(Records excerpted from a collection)

=== Section Start ===

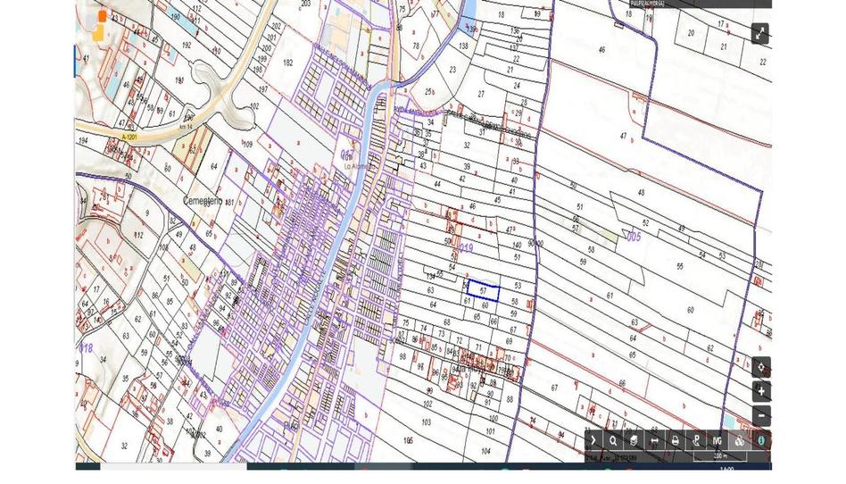The height and width of the screenshot is (484, 846).
Task: Select the distance measure tool
Action: tap(654, 440)
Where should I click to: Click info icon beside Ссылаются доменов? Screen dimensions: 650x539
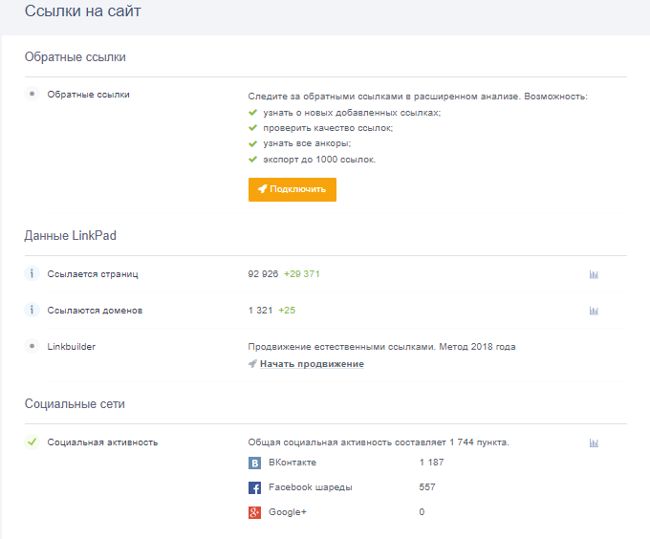tap(32, 311)
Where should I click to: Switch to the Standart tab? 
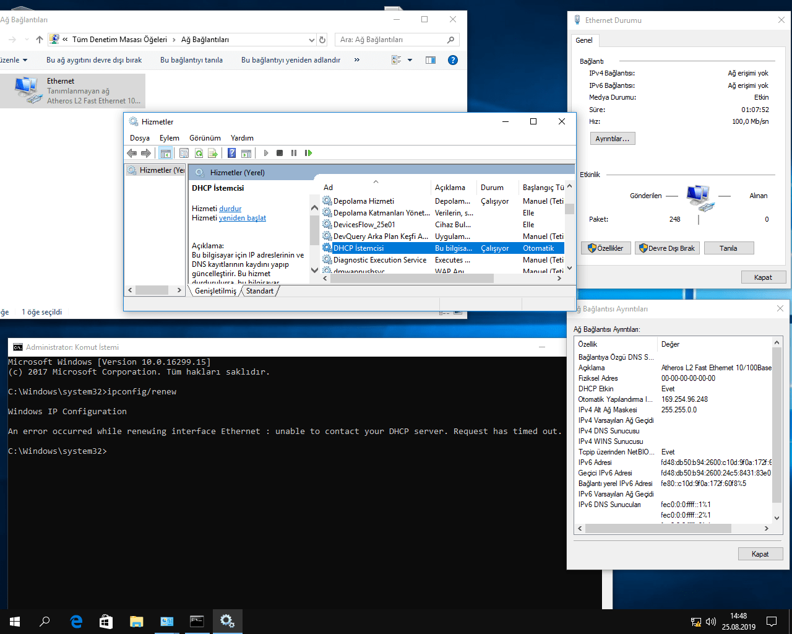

=== Section End ===

Brief
Only an exact copy of the lines from the one with "Where should I click to: Click" through the last line of the data above is wanted, and no pictures.

Expected answer
Where should I click to: Click info icon beside Ссылаются доменов? Screen dimensions: 650x539
tap(32, 311)
Where should I click to: Switch to the Standart tab? 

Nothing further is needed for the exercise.